Page text:

The question of whether a
process qualifies as a Bernoulli process or
not is critical, because as we will see, we
can only use the binomial model to calculate
probabilities if the problem can be
represented as a Bernoulli process.
A process can only be a
Bernoulli process if the trials are
statistically independent. We have already
seen how to estimate independence: with a
contingency table. Here is part of the
contingency table given in the text (p 84):
Latest
Child |
Number and Sex of
Previous Children |
| None |
1 Boys |
2 Boys |
3 Boys |
1 Girls |
2 Girls |
3 Girls |
| Boy |
487 |
488 |
500 |
600 |
480 |
460 |
380 |
| Girl |
513 |
512 |
500 |
400 |
520 |
540 |
620 |
| Total |
1000 |
1000 |
1000 |
1000 |
1000 |
1000 |
1000 |
Are the chances of having a
boy independent of the outcomes of previous
births? We don't need to compute every
probability. Consider just:
P(boy having no
previous children) = 487 / 1000 = 0.487
while at the same time,
P(boy having 3
previous girls) = 380 / 1000 = 0.380
Since these two
probabilities are significantly different,
we would estimate that the event of the sex
of a child is not independent of the sex of
previous children. Hence, we do not have a
Bernoulli process, and will not be able to
use the Binomial model described in the next
section.
The Binomial Model
Probability models are used
to calculate the probabilities for random
variables. Random variables can be discrete
or continuous. This chapter discusses the binomial model and how we can use it to
calculate the probabilities for a random
variable obtained through a Bernoulli
process. That is, the binomial model will
calculate the probability of outcome a
in n trials, where each trial has
only two possible outcomes, and the trials
are independent.
Estimating Binomial
Probabilities by Simulation. One way to
estimate a binomial probability is by
simulating a real world process with random
numbers. A random number is a number from a
series of numbers, each of which has the
property that its probability of appearance
cannot be determined from the pattern of the
previous numbers. In other words, the
numbers are independent of each other.
The text gives a small table
of random digits. Here is another, generated
by this program (if
you are interested in the C source code,
here it is: random.c).

List of tasks:
A – According to the page text, what must be true of the trials for a process to be a Bernoulli process?
B – Output the portion of the page text between "Estimating Binomial" and "of each other.", inclusive.
The listing after this comes from a separate source.

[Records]
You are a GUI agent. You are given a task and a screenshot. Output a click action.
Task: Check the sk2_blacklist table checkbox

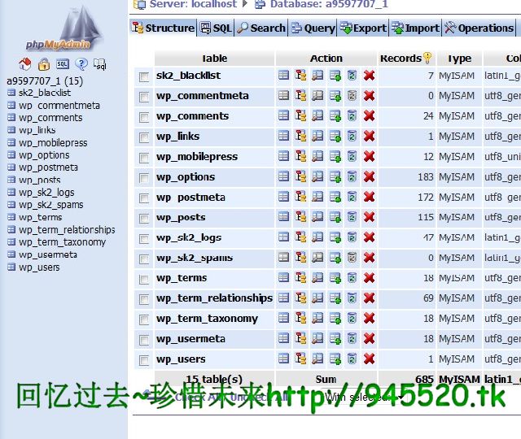144,76
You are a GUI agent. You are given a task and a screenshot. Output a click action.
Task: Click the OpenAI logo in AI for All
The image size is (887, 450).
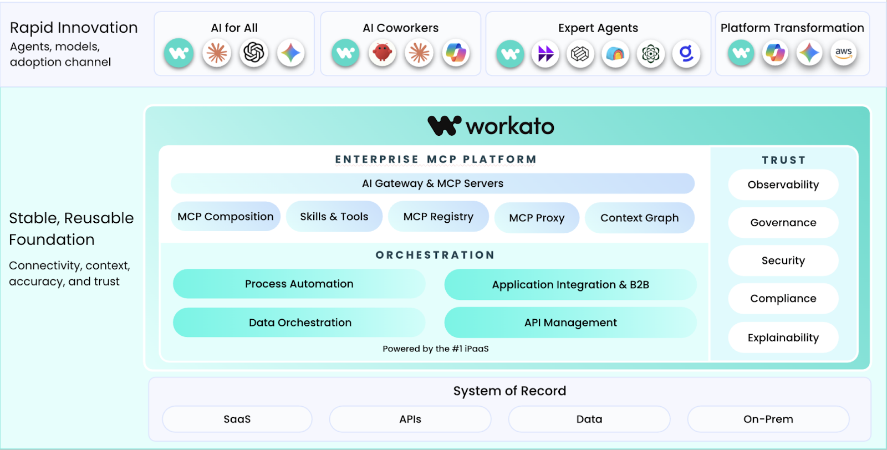coord(254,53)
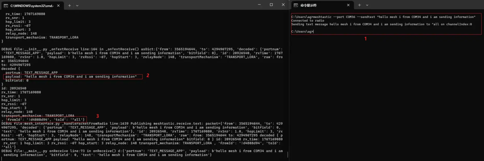Close the C:\WINDOWS\system32\cmd tab
The height and width of the screenshot is (161, 484).
coord(58,5)
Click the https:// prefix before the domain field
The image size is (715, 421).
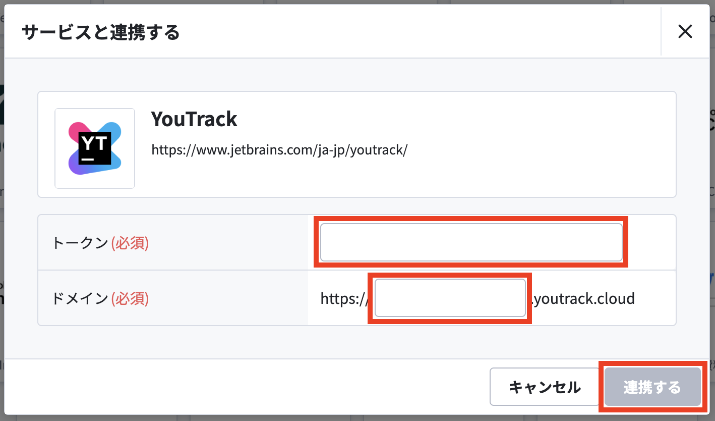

Task-by-task answers:
A – The trials must be statistically independent.

B –
Estimating Binomial
Probabilities by Simulation. One way to
estimate a binomial probability is by
simulating a real world process with random
numbers. A random number is a number from a
series of numbers, each of which has the
property that its probability of appearance
cannot be determined from the pattern of the
previous numbers. In other words, the
numbers are independent of each other.